Now, far across the galaxy the machines serving the Doge and Watanabe were proving themselves, showing their value by performing work once limited to Human beings. On each side, Thinker and Jimu were adding to their numbers as they had previously on Ignem, building more and more sentient fighting machines.

Word of their successes got around the galaxy, even this far from the Canopan battle zone, despite the podship problem. Travelers who had heard nehrcom news reports on fringe worlds brought bits and pieces of information back to the Inn of the White Sun. The two opposing machine leaders on Canopa were developing stellar reputations, or “interstellar” reputations, as one of the travelers quipped.

According to the reports, the two machine forces had clashed in brief skirmishes when Watanabe’s Guardians made guerrilla attacks against their enemies. To Ipsy, one of the left-behind units still at the Inn of the White Sun, it seemed unfortunate that robots had to fight their own kind, or that Human creators had to fight robots, either, for that matter. Ipsy was extremely proud of his machine brethren but felt deep sadness as well.

A small robot, Ipsy had reconstructed himself with advanced computer circuitry. His real love was for combat, and if podship travel was ever restored to the Human-ruled worlds he wanted to join Jimu’s forces, since he had always admired the ferocious fighting methods that robot had espoused.

The feisty Ipsy frequently picked fights with much larger opponents so that he could test his personal combat skills. He won a few of the frays, but lost many more by wide margins and was frequently forced to repair himself.

O O O

From Canopa, the Doge broadcasted orders to every planet in his Alliance, requiring all inhabitants—without exception—to submit to medical testing and thereafter to wear a micro-ID embedded in their earlobes, certifying that they were Human. Previously there had been testing, but it had been sporadic, with too many opportunities for shapeshifters to elude discovery. This time the Doge had his military and police leaders set up stringent systems to ensure that there would be no opportunities for anyone to escape the nets of detection.
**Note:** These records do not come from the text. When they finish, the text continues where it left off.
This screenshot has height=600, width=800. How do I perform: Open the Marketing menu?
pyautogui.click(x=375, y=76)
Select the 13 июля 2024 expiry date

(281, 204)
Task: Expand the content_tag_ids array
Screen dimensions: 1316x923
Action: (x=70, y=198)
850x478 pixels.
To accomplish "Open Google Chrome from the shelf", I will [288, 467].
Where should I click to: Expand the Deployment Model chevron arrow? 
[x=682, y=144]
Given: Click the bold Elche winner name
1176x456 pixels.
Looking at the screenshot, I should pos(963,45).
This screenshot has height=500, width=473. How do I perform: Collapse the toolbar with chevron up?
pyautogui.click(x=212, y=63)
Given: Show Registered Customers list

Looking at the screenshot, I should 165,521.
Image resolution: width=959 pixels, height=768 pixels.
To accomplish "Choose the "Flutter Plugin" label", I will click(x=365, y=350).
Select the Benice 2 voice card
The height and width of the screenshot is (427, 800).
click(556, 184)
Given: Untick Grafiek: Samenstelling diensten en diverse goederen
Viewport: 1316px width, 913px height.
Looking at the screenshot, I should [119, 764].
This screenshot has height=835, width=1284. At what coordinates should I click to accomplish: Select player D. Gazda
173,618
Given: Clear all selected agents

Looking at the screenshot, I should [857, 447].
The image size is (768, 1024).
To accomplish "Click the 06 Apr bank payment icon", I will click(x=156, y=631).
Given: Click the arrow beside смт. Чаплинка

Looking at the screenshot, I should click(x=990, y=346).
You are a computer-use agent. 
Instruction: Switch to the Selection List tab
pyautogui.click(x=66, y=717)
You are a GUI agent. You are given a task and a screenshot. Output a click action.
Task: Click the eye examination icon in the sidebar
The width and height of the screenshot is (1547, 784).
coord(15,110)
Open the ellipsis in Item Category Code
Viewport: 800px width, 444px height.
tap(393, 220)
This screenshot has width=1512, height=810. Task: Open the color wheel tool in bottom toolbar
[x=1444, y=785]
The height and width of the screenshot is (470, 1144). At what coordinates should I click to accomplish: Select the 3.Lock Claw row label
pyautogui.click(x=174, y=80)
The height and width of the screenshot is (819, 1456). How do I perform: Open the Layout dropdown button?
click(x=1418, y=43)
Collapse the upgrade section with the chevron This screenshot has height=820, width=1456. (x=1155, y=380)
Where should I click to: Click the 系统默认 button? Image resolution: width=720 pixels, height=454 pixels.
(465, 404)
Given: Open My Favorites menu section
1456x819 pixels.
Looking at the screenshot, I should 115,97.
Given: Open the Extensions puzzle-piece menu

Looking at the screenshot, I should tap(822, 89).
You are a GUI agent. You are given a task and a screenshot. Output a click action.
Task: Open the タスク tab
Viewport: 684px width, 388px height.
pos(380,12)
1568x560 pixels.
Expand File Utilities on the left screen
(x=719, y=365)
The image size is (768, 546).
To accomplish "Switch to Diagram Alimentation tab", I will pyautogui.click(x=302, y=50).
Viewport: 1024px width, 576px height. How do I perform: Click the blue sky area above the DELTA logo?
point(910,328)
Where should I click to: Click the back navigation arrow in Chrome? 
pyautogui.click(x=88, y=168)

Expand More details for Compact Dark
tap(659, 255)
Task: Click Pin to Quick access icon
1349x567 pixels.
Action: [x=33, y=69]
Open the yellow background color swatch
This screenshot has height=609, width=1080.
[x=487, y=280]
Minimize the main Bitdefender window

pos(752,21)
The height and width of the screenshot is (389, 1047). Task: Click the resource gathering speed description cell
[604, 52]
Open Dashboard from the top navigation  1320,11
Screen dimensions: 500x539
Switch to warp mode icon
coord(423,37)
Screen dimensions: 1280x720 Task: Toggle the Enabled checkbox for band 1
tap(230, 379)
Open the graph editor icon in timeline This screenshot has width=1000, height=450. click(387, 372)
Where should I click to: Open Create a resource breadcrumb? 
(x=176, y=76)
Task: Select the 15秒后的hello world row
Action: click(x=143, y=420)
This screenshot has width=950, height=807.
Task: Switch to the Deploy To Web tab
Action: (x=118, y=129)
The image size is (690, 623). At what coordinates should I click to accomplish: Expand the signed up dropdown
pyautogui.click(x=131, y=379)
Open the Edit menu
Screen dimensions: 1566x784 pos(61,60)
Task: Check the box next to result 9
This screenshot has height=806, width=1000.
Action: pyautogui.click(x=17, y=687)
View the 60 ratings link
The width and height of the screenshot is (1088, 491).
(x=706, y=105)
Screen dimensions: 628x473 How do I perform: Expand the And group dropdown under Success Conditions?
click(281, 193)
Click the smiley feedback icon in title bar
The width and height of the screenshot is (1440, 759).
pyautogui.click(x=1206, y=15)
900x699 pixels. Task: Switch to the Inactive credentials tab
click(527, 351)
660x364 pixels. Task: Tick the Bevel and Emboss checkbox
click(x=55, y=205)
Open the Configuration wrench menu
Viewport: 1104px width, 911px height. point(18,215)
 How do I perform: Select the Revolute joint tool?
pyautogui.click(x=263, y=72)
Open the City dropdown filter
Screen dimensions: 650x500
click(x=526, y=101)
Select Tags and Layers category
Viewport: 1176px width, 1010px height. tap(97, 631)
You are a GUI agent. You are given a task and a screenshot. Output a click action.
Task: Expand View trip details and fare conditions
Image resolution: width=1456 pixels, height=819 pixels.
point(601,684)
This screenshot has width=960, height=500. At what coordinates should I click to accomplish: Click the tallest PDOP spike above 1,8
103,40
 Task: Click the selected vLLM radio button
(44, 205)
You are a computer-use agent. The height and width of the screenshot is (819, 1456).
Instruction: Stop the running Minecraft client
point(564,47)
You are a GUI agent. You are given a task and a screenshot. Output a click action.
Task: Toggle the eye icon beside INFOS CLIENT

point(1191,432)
On Lorenzo’s newly christened capital world, a surprisingly small number of Mutatis were rounded up in this manner and thrown in his dreaded prisons—and it was the same elsewhere. But there were many suspects. It was reminiscent of the Salem witch hunts of the seventeenth century on Earth, as people constantly turned in their neighbors and personal enemies as suspects.

All across the merchant prince empire, anti-Mutati hysteria ran rampant, with widespread fear that shapeshifters could be hiding inside the bodies of anyone, impersonating people.